Quinault GIS Mapping Department
The Quinault GIS Mapping Department provides mapping and geospatial data management and analysis services to the Quinault Division of Natural Resource departments.
The Quinault GIS Mapping Department works with spatial data and creates maps of Quinault Indian Nation land ownership, timber stands, harvest units, transportation, rivers and streams, and infrastructure such as culverts.
Quinault GIS Mapping Department Mission
To provide mapping and geospatial data management and analysis services to the Quinault Division of Natural Resources departments, the Nation’s policy and legal staff, tribal members, the Planning Office, the Police Department, the BIA’s Taholah Agency, and individual tribal members and allottees.

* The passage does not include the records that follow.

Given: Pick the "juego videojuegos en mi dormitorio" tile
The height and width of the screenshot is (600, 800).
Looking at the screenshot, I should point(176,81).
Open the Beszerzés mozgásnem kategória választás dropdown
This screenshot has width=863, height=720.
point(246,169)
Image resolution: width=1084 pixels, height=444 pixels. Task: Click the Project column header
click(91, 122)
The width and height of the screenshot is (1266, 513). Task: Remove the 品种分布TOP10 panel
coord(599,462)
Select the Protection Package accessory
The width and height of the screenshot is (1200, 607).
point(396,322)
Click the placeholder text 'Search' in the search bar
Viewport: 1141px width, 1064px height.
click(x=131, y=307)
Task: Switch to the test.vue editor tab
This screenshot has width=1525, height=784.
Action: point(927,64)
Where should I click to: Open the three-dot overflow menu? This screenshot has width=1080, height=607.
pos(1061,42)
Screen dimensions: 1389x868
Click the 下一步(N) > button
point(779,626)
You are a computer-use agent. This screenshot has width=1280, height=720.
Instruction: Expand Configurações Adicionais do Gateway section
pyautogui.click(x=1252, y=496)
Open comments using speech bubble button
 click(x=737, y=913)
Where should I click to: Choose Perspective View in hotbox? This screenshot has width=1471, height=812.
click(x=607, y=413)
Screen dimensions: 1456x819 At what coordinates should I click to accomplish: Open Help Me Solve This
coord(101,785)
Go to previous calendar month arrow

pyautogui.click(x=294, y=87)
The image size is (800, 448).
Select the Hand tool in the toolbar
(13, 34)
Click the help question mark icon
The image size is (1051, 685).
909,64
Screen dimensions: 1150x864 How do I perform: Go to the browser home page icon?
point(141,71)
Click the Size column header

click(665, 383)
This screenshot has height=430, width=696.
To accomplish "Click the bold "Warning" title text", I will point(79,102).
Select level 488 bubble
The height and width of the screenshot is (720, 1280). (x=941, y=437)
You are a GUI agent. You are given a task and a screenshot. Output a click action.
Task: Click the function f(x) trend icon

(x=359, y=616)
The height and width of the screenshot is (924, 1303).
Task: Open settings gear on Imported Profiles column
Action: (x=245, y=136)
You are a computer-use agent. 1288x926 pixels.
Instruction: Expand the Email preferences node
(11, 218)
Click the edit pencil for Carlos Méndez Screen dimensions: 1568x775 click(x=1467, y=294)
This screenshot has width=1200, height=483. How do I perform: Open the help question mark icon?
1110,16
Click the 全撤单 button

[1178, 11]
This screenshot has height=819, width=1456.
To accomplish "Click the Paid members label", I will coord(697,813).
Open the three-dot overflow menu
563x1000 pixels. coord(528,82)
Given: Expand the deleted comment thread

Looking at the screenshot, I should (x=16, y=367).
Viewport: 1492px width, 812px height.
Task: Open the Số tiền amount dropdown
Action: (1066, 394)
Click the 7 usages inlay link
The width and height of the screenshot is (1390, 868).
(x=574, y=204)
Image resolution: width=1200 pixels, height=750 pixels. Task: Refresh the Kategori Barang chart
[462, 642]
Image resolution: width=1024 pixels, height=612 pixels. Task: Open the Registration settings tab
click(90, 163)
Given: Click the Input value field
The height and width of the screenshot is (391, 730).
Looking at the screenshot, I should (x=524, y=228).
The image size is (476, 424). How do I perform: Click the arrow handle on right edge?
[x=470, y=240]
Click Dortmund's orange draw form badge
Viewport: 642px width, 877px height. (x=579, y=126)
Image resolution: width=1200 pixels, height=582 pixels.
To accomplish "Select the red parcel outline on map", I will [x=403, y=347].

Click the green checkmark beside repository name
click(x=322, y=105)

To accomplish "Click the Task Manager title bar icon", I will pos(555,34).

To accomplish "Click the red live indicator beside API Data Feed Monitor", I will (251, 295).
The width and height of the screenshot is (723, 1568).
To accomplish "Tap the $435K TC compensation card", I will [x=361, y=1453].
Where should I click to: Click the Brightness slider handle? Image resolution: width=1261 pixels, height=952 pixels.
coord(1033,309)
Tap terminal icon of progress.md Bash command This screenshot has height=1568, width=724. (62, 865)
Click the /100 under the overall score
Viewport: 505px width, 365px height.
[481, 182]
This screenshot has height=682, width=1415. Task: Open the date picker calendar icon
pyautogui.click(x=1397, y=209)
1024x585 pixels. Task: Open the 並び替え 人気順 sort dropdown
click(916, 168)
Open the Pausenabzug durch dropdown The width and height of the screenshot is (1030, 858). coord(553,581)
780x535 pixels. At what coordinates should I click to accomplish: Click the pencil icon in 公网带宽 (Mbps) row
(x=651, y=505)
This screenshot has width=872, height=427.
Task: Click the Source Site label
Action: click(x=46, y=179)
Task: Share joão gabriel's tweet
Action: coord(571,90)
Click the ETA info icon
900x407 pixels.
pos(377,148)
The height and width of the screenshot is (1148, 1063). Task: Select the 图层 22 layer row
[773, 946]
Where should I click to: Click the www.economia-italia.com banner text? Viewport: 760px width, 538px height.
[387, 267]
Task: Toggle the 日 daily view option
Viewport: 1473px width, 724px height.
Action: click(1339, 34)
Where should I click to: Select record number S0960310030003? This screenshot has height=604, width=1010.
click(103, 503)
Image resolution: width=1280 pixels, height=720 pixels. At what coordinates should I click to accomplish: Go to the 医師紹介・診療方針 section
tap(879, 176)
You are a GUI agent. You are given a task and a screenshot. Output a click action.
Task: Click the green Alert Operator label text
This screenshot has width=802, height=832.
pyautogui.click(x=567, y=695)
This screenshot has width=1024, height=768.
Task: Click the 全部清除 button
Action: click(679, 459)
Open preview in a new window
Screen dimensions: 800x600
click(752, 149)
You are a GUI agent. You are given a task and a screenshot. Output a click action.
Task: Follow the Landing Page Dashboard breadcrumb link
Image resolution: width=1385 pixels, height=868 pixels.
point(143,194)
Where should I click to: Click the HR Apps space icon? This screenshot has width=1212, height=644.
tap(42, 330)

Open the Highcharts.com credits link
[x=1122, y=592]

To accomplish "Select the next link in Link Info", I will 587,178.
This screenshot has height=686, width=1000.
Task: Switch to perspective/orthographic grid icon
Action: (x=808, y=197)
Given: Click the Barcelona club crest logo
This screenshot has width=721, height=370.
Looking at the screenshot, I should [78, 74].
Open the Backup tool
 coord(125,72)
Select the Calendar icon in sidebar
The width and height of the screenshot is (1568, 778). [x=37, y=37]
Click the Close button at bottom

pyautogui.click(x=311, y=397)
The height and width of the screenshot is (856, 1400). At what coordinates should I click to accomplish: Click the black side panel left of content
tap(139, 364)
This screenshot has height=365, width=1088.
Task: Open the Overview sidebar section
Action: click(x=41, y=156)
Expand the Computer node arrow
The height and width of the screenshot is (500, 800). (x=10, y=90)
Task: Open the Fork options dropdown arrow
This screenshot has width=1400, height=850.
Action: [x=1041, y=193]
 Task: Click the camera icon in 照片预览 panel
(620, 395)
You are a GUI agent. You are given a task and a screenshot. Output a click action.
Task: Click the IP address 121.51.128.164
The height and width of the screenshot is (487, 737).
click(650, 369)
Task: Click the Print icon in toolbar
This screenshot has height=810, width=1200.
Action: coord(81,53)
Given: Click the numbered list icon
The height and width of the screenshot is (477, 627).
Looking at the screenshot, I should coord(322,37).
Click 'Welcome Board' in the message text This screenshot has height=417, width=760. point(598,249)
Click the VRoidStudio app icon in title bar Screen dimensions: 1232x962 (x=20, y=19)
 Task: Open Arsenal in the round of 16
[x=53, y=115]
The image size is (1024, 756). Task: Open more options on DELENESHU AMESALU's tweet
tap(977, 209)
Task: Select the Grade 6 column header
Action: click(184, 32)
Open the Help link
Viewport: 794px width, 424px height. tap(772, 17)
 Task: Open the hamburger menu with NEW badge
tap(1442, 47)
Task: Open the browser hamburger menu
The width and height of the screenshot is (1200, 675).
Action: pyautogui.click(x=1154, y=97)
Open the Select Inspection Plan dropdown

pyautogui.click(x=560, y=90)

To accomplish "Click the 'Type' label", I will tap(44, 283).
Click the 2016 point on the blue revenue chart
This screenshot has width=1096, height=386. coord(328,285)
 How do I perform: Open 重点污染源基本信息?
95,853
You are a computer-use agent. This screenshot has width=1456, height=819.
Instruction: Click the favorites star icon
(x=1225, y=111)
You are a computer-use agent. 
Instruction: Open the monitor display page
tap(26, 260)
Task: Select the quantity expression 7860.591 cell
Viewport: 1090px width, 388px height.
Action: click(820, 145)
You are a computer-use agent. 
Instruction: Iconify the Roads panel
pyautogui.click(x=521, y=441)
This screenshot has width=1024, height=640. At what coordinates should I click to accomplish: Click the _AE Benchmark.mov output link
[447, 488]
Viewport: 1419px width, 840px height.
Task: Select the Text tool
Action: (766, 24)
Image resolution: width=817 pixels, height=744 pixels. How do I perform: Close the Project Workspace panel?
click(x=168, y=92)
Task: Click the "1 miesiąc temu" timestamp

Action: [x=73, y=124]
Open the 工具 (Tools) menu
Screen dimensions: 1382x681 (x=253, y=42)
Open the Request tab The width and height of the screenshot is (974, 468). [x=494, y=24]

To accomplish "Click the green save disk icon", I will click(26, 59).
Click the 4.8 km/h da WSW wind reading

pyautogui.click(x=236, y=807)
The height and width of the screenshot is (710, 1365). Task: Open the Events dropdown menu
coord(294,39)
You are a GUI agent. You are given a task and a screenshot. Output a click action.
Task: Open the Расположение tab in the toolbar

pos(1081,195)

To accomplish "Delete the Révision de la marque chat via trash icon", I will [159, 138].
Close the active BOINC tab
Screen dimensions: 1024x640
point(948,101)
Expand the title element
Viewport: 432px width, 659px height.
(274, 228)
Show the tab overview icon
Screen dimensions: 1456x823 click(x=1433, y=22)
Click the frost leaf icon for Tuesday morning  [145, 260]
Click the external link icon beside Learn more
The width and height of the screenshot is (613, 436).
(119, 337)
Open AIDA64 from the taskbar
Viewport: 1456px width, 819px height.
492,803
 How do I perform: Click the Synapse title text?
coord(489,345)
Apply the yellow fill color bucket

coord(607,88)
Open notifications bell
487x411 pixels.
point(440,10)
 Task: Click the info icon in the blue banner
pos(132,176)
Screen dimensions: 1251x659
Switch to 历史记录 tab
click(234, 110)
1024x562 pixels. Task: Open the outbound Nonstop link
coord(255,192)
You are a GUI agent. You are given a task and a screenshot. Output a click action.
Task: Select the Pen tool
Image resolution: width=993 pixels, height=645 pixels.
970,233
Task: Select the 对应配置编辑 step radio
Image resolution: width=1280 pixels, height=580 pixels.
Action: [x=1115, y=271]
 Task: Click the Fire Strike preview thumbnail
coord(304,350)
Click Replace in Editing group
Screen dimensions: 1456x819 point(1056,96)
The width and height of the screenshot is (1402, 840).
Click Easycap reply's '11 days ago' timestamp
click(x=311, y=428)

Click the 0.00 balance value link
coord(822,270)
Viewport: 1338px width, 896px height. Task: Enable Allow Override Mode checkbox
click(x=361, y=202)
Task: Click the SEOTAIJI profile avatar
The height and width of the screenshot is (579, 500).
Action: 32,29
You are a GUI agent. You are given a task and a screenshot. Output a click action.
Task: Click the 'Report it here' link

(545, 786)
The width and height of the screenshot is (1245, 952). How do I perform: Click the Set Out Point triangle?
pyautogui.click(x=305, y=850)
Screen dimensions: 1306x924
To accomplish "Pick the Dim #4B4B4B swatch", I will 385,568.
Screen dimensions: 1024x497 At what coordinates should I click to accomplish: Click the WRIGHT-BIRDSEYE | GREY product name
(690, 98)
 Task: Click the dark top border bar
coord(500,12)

Primary tasks of the GIS program are:
- Create specialized maps and perform custom spatial analysis for technical, legal and policy staff
- Support employees who use GIS software and GPS
- Provide maps to staff, tribal members and allottees
- Build spatial data capabilities to meet Quinault Indian Nation business needs
- Maintain and update a number of spatial data sets for mapping
The Quinault GIS Mapping Department has incorporated laser-scanning LiDAR technology into mapping efforts to develop accurate models of the terrain, stream network, tree height and other measurements. Resulting maps and digital models are useful to the Quinault Indian Nation’s foresters, fish and wildlife biologists, road managers, planners and contractors.
What is GIS Mapping?
A geographic information system (GIS) is a computer system for capturing, storing, checking, and displaying data related to positions on Earth’s surface. By relating seemingly unrelated data, GIS can help individuals and organizations better understand spatial patterns and relationships.
GIS applications include both hardware and software systems. These applications may include cartographic data, photographic data, digital data, or data in spreadsheets.
Cartographic data is already in map form, and may include such information as the location of rivers, roads, hills, and valleys. Cartographic data may also include survey data, mapping information which can be directly entered into a GIS.
Photographic interpretation is a major part of GIS. Photo interpretation involves analyzing aerial photographs and assessing the features that appear.